Katholische Kirche:Willibald Glas ist tot

Katholische Kirche: Willibald Glas hat immer für eine menschliche Kirche gestritten. Jetzt ist der Pfarrer im Alter von 94 Jahren gestorben.

Willibald Glas hat immer für eine menschliche Kirche gestritten. Jetzt ist der Pfarrer im Alter von 94 Jahren gestorben.

(Foto: Claus Schunk)

Der langjährige Pfarrer von Arget kämpfte gegen Kirchenhierarchien und den Zölibat.
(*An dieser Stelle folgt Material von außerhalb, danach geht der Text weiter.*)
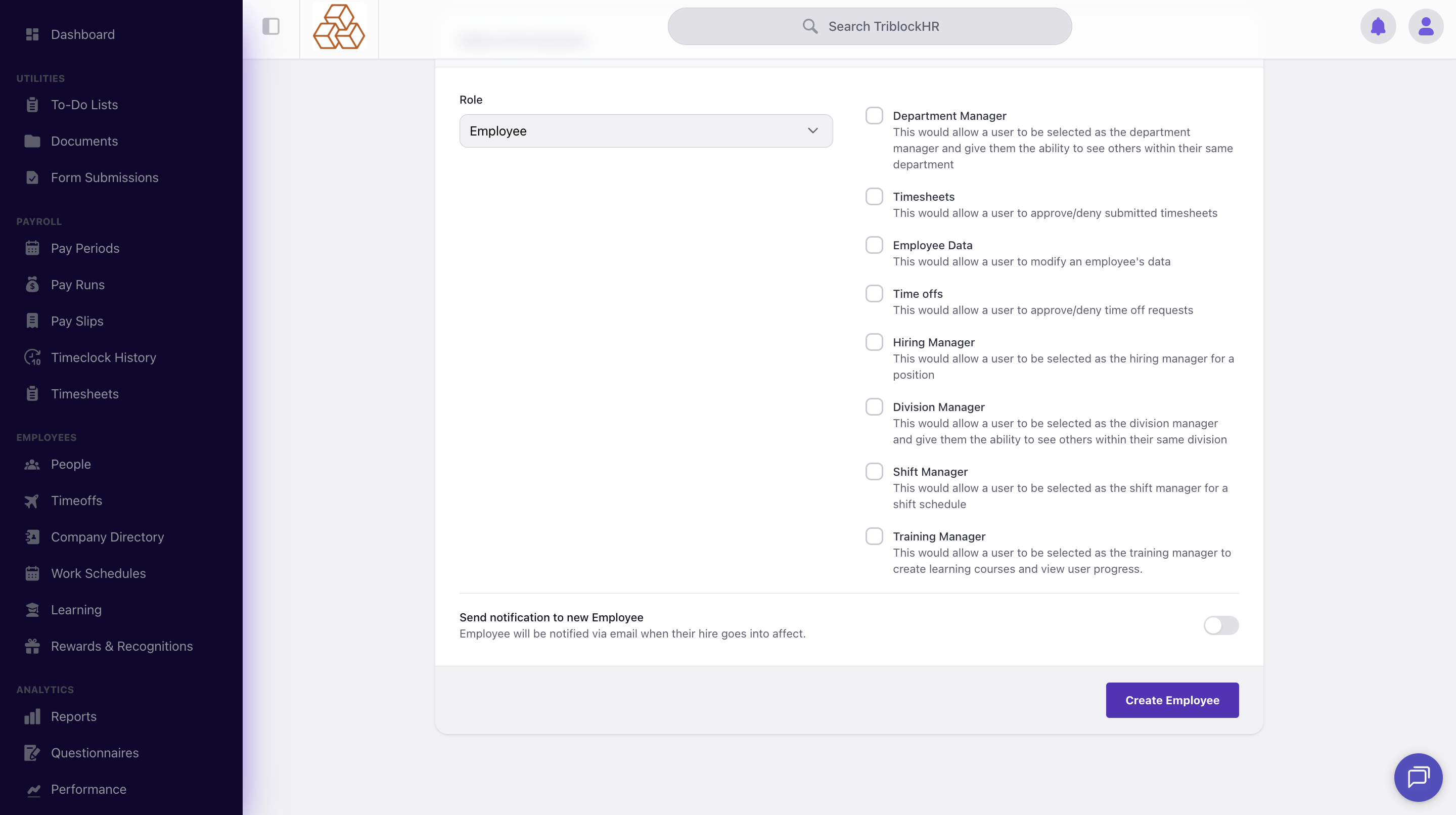Click the Search TriblockHR field

[870, 27]
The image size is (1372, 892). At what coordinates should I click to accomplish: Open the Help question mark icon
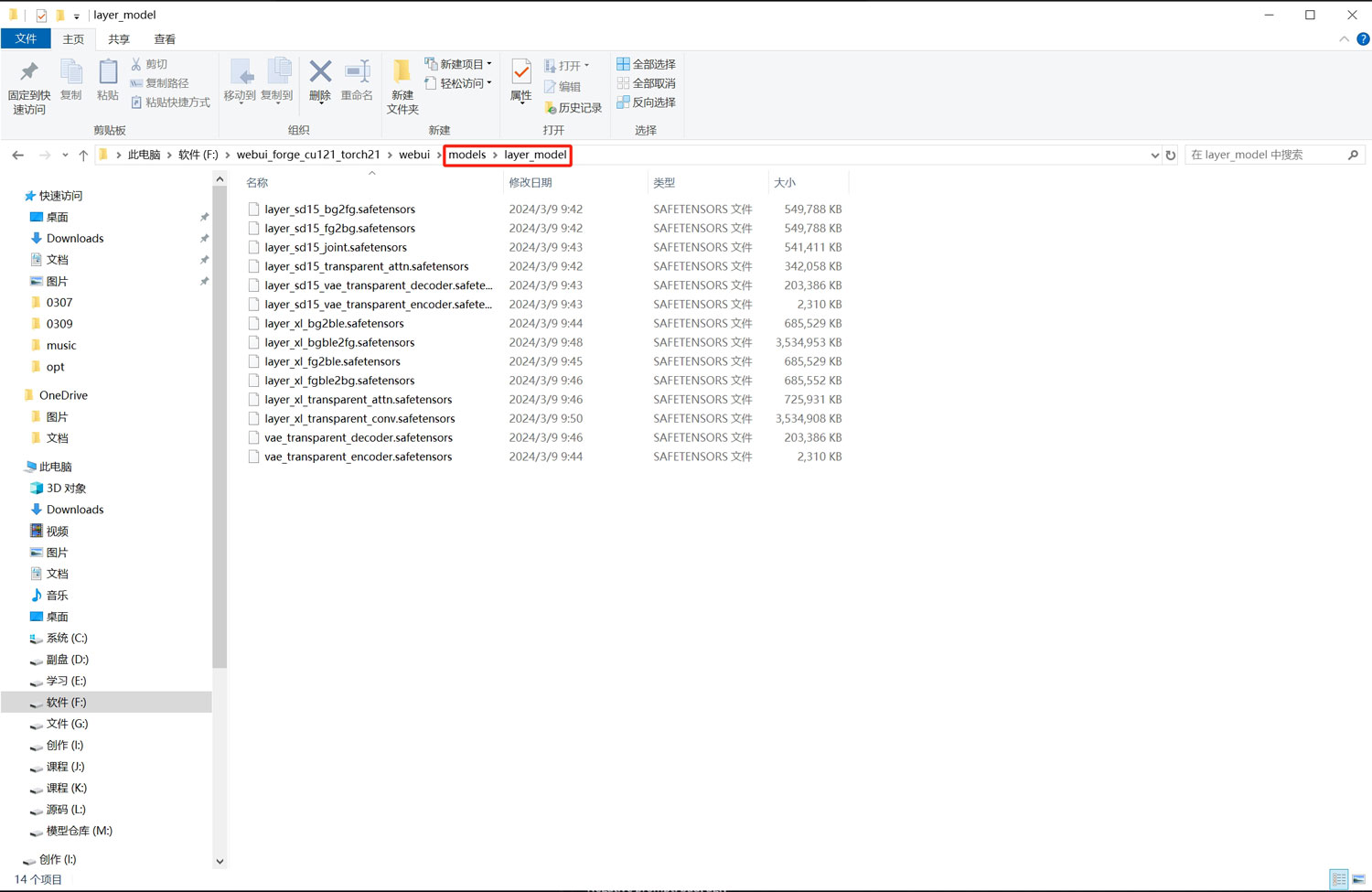click(1363, 39)
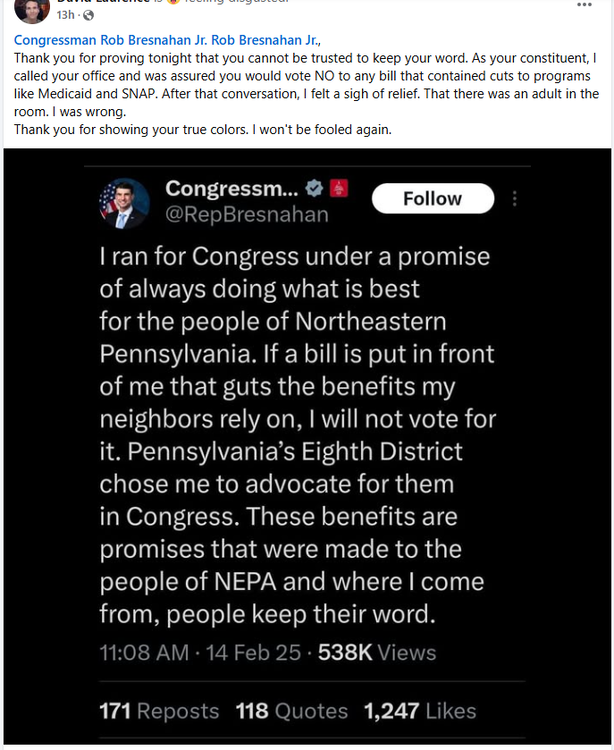
Task: View the 171 Reposts list
Action: [159, 711]
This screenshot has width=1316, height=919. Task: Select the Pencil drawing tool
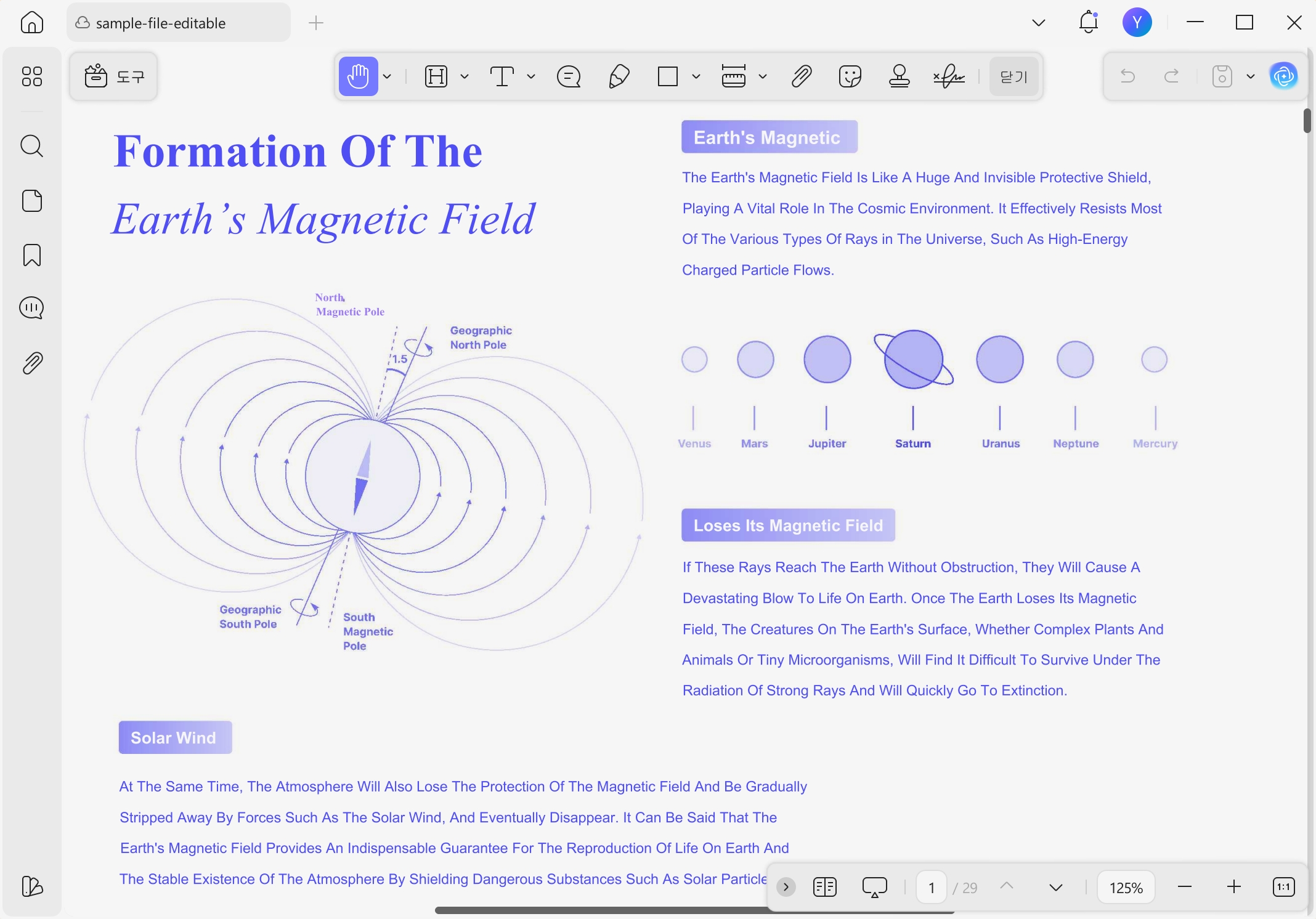point(619,77)
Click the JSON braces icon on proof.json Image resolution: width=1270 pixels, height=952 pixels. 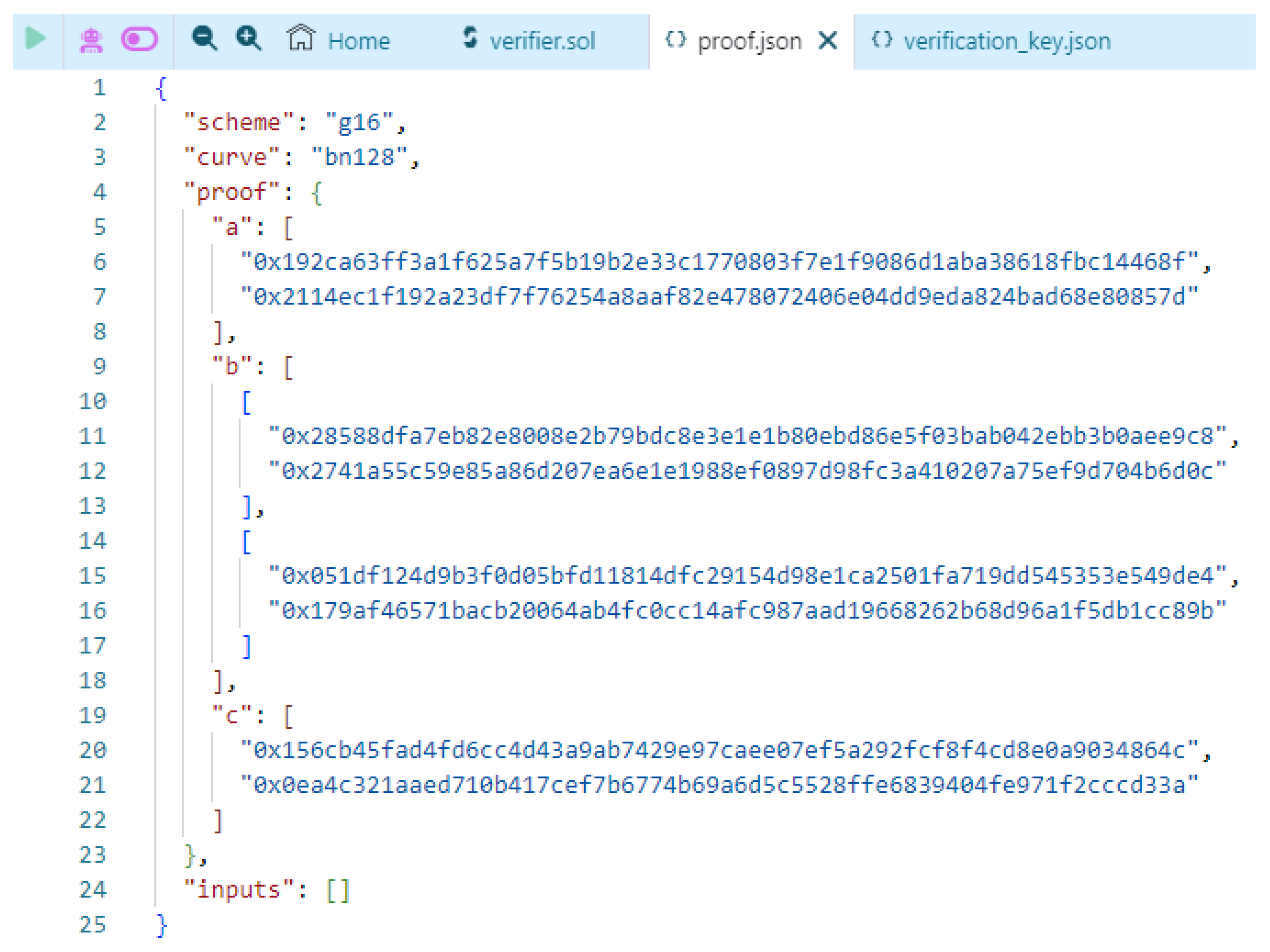675,40
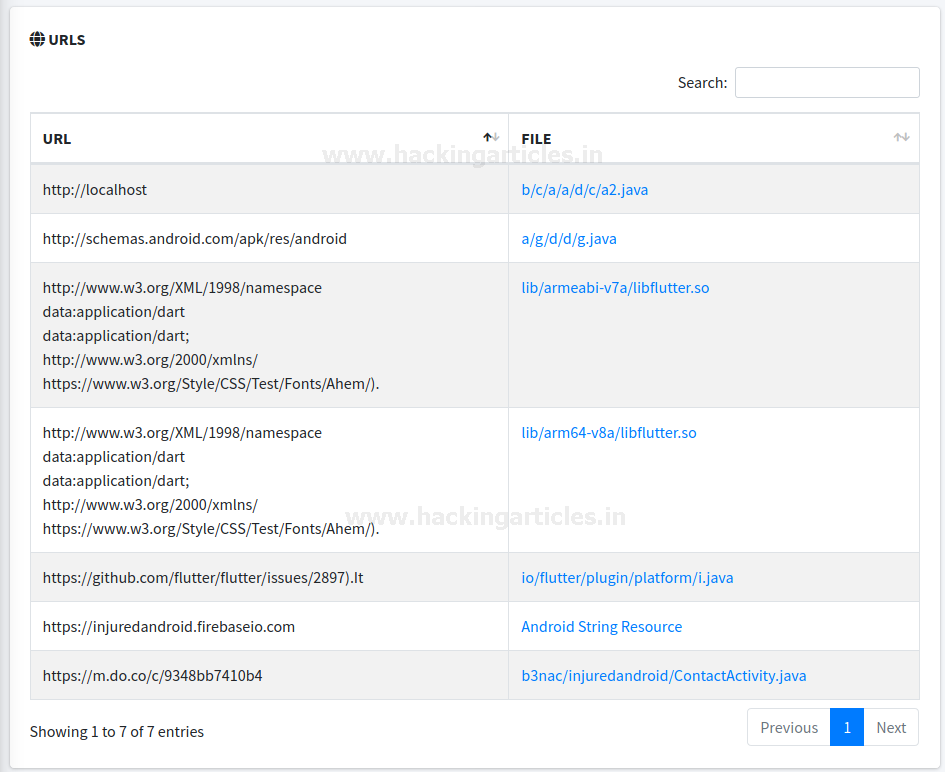Click the URL column header

click(57, 139)
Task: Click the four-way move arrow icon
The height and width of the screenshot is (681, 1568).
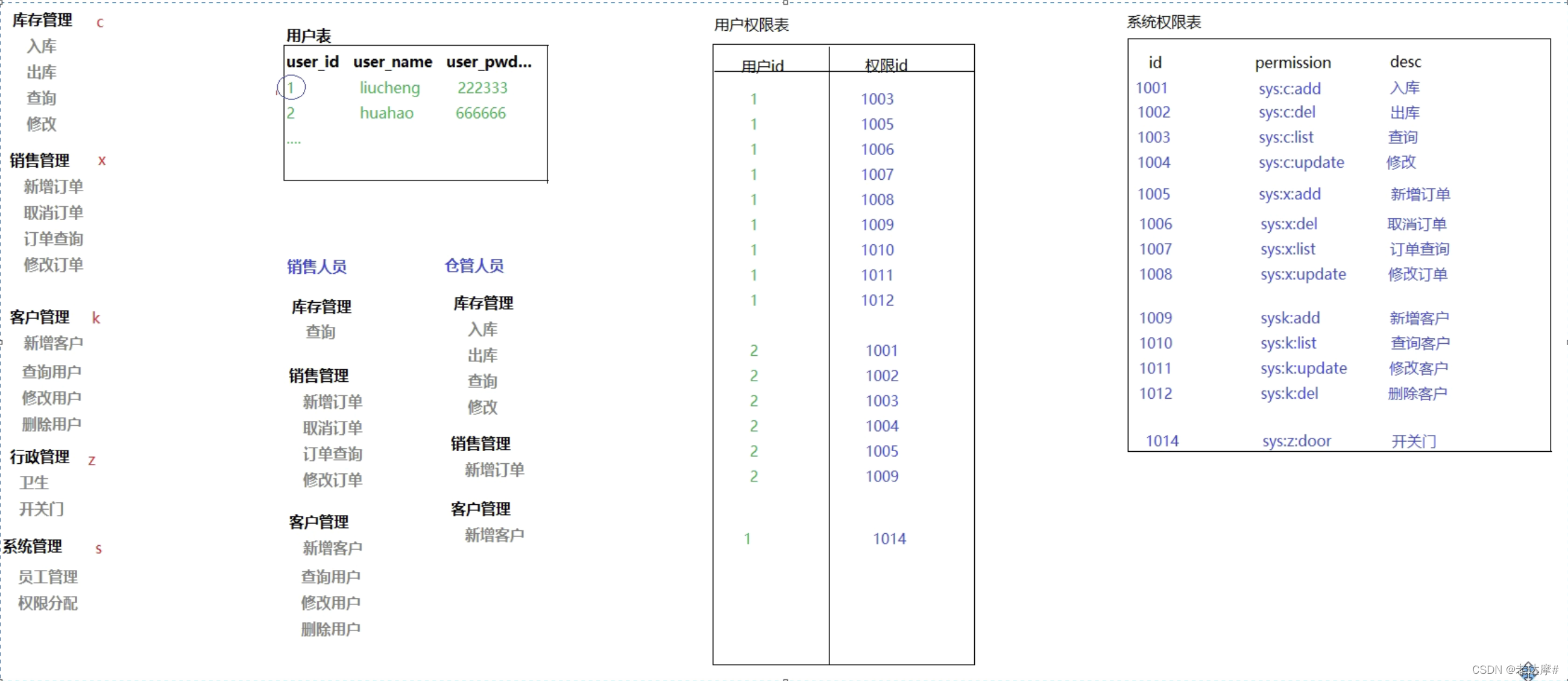Action: [1528, 671]
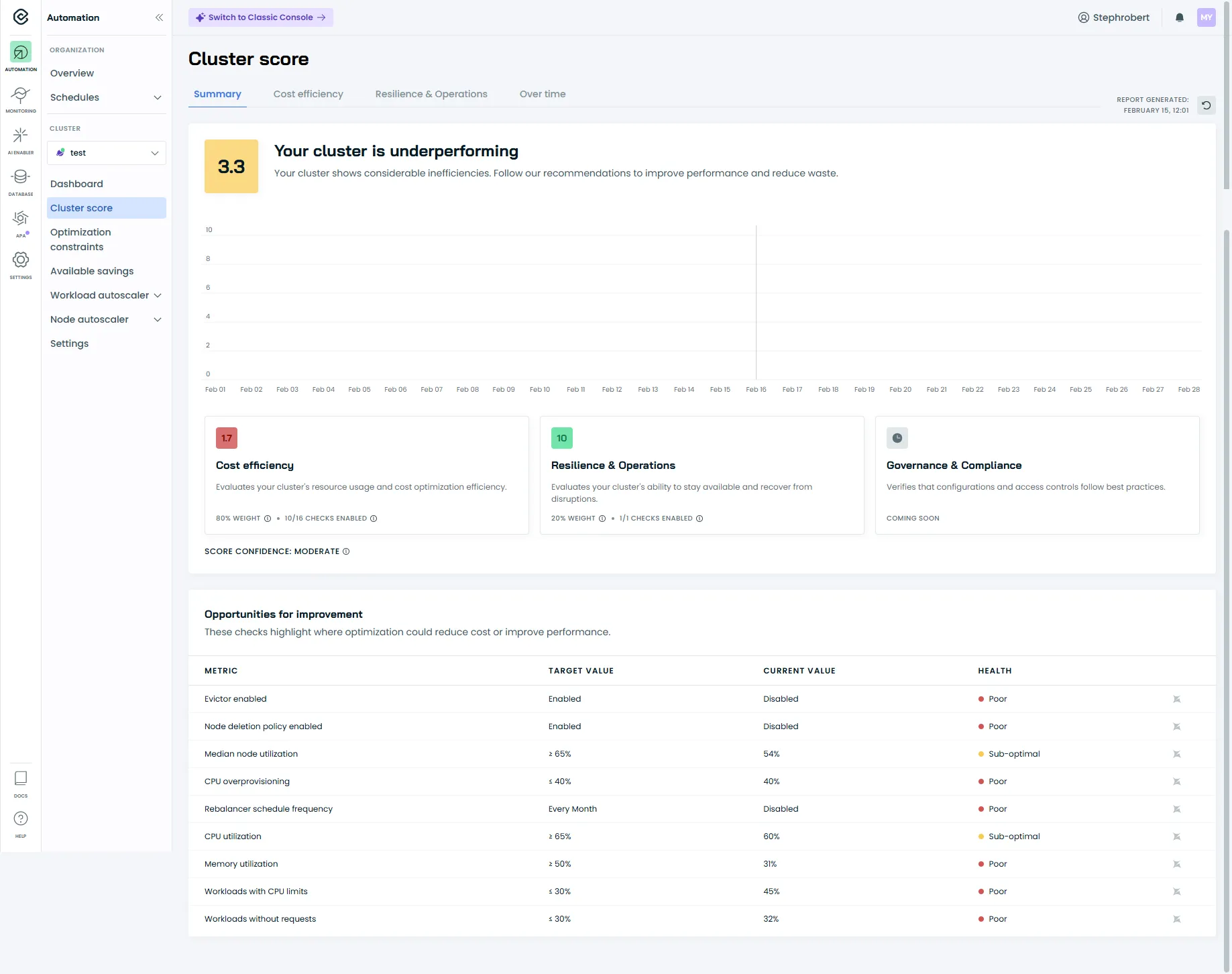Open Available savings in the sidebar
The image size is (1232, 974).
coord(92,271)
Von Jakob Wetzel, Sauerlach

Willibald Glas wollte sich nie verbiegen lassen. In Südafrika, wo der katholische Priester in den Fünfziger- und Sechzigerjahren als Missionar tätig war, sorgte er für einen Skandal, weil er weiße und schwarze Gläubige in seiner Kirche empfing; im damaligen Apartheid-Staat war das unerhört. Dem Erzbischof von Pretoria verweigerte er die Grußformel "Euer Gnaden gehorsamster und ergebenster Diener"; er schrieb ihm offen, er sei nicht sein Diener, sondern Priester. Und auch nach seiner Rückkehr ins Erzbistum München und Freising, als er schließlich Pfarrer in Arget bei Sauerlach war, eckte Glas an. Gleich zwei Mal ist er vom Dienst suspendiert worden.

Einmal hatte er eine Autobiografie geschrieben und darin seinen Zweifeln an der Lehre der Kirche Raum gegeben. Erzbischof Friedrich Wetter versetzte ihn daraufhin in den Zwangsruhestand. Vorher schon hatte Glas einmal öffentlich erklärt, er boykottiere den Peterspfennig für den Papst, denn der verweigere wiederverheirateten Geschiedenen die Sakramente und erzwinge den Zölibat. Das hatte ihm eine vorübergehende Suspendierung eingebracht.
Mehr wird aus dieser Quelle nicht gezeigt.